THE TASK
Rewrite the items below from the first line through the line that contains "coord(733,445)", replacing "sort arrows" with "sort icons" and keeping everything else unchanged. Leave the pictures out.

● ● ●

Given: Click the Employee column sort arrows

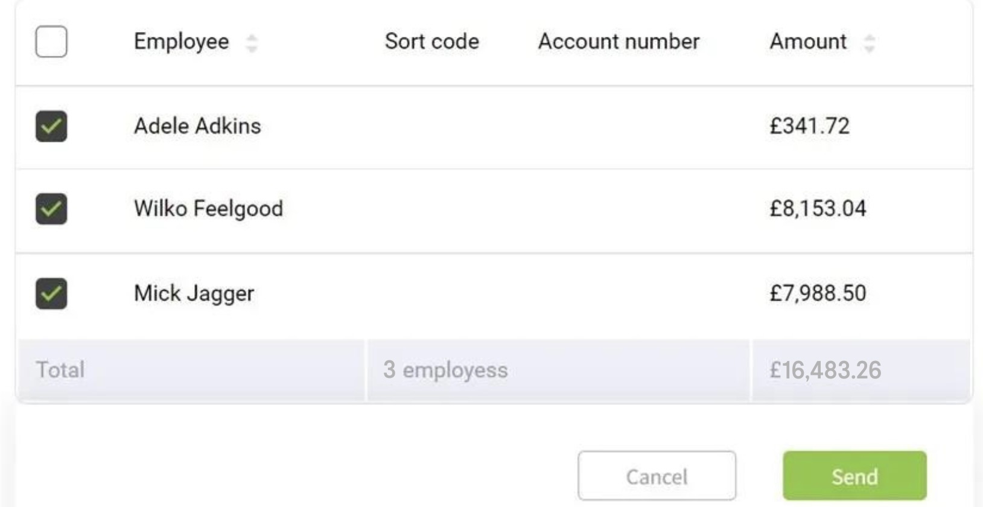Looking at the screenshot, I should pyautogui.click(x=252, y=43).
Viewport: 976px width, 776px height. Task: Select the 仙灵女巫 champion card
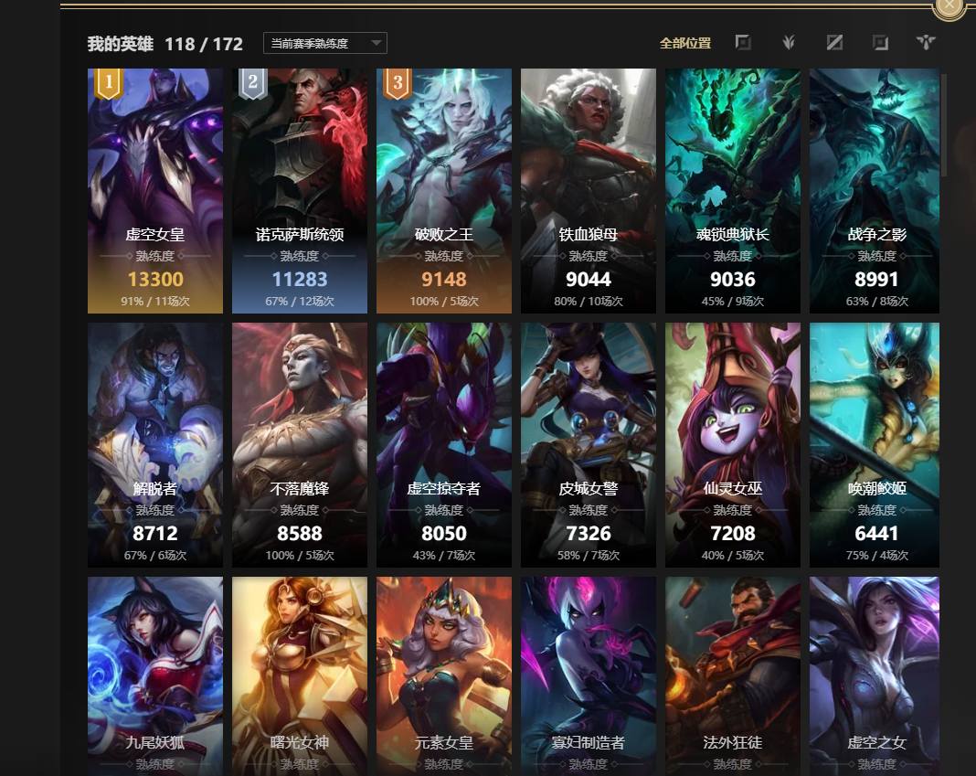coord(733,445)
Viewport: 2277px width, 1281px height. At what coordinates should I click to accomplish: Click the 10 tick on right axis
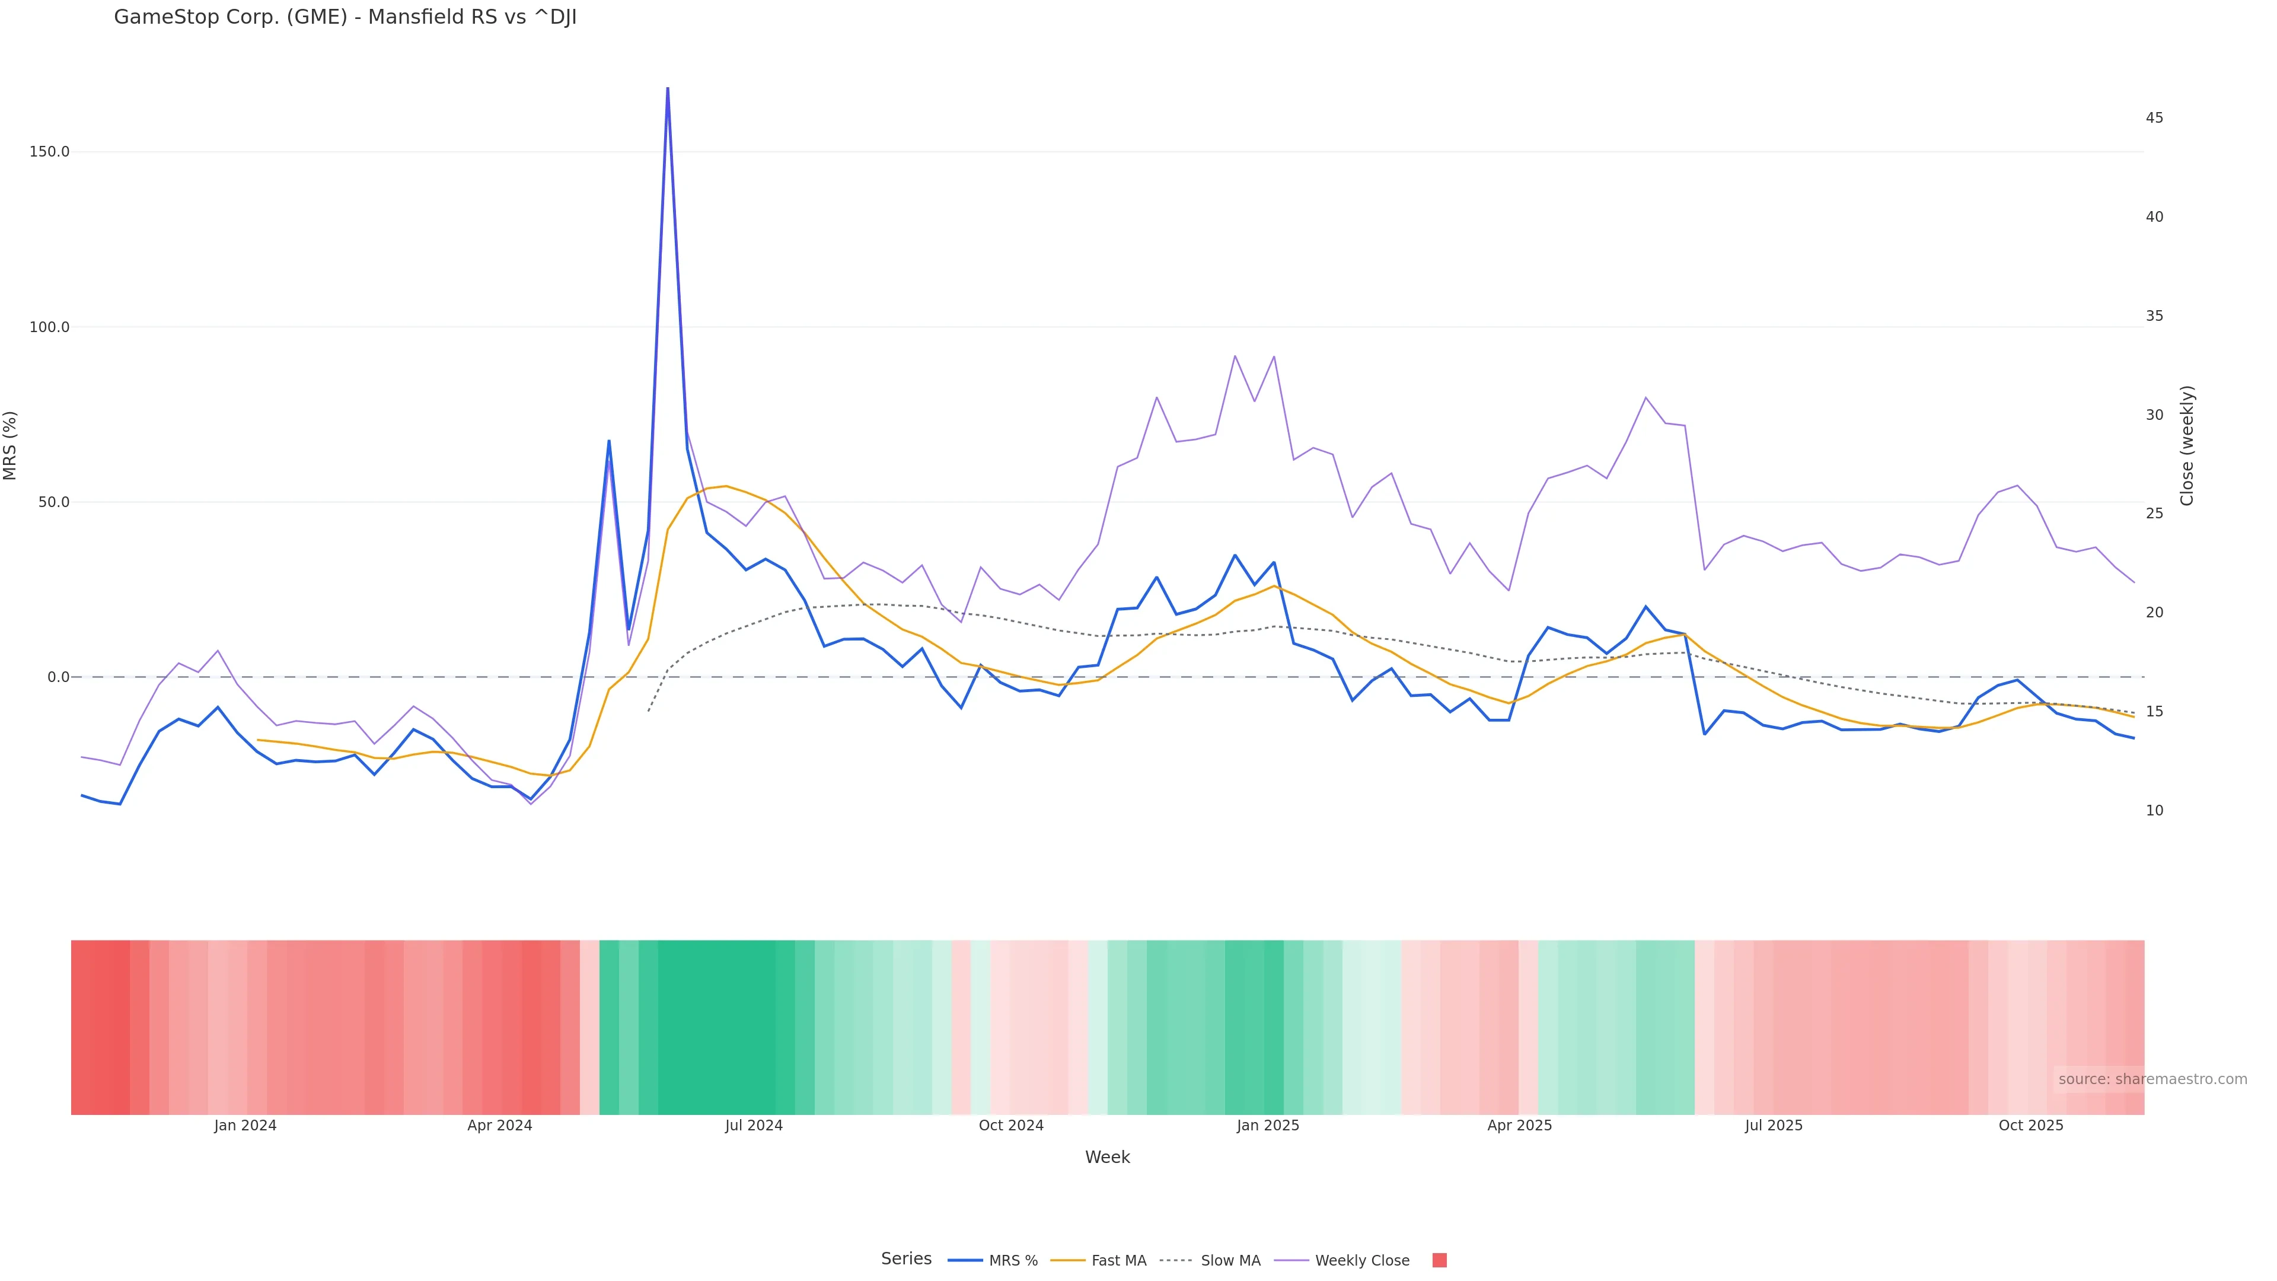pyautogui.click(x=2154, y=811)
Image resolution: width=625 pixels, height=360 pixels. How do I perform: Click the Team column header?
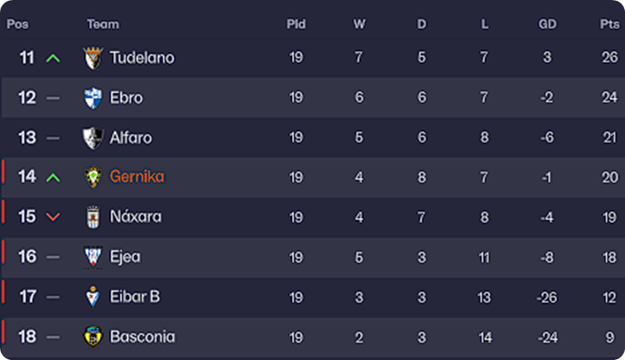click(102, 24)
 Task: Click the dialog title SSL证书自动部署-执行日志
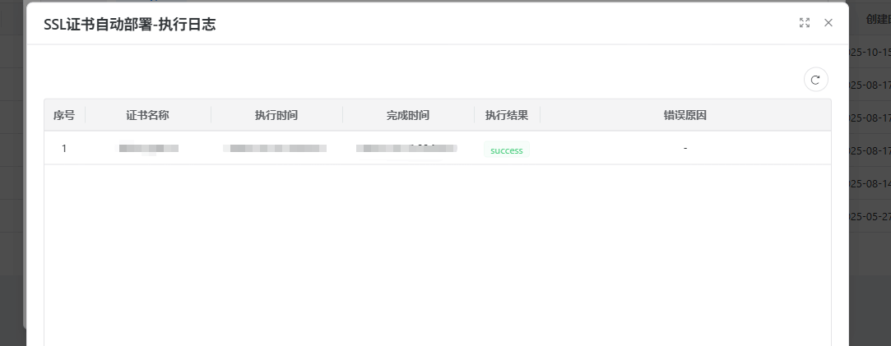(129, 25)
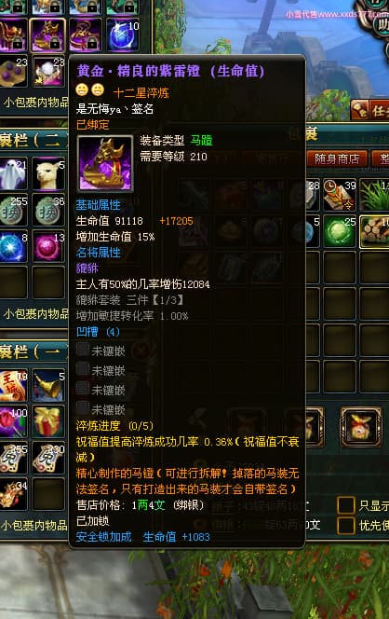Pick the green exchange token stacked 36
Image resolution: width=389 pixels, height=619 pixels.
coord(48,210)
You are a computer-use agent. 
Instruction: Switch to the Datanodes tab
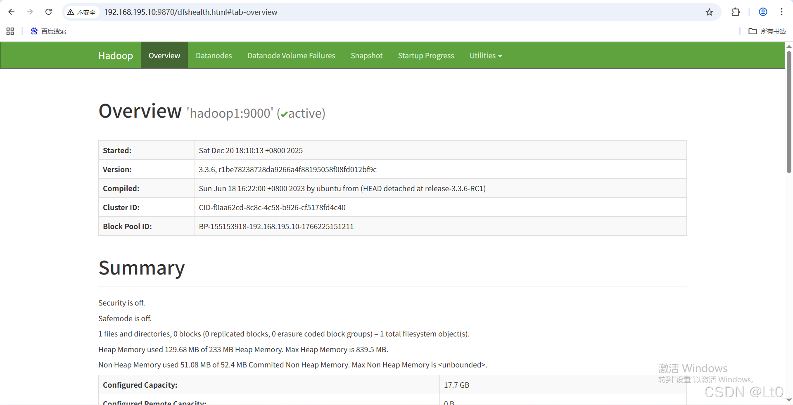(214, 56)
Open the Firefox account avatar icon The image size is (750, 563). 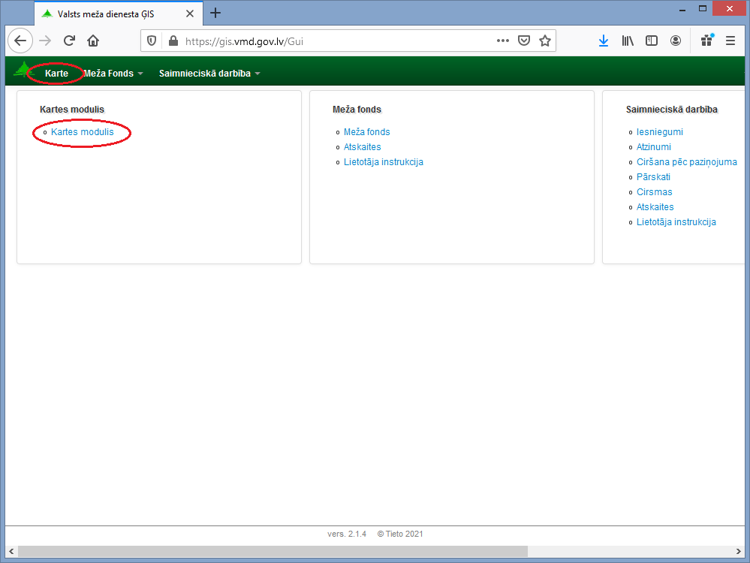(x=676, y=41)
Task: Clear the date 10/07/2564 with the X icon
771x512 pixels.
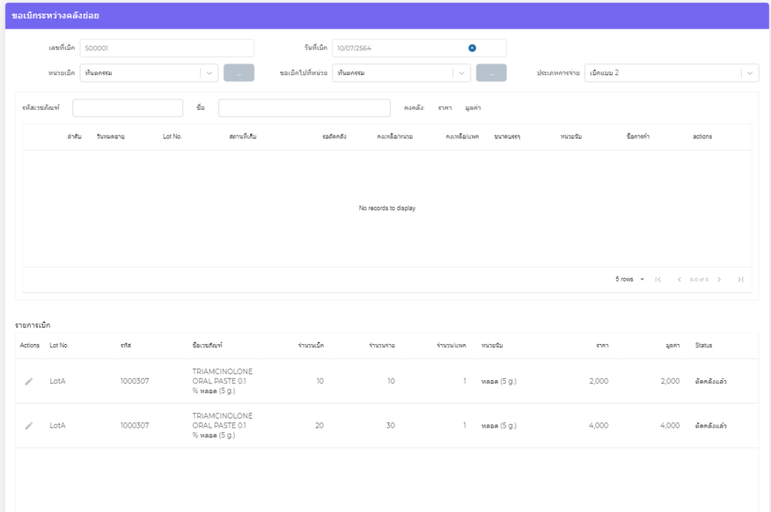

● ● ●

WRITTEN ANSWER
Given: Click the Employee column sort icons

Looking at the screenshot, I should pyautogui.click(x=252, y=43).
Viewport: 976px width, 776px height. Task: Select the 仙灵女巫 champion card
coord(733,445)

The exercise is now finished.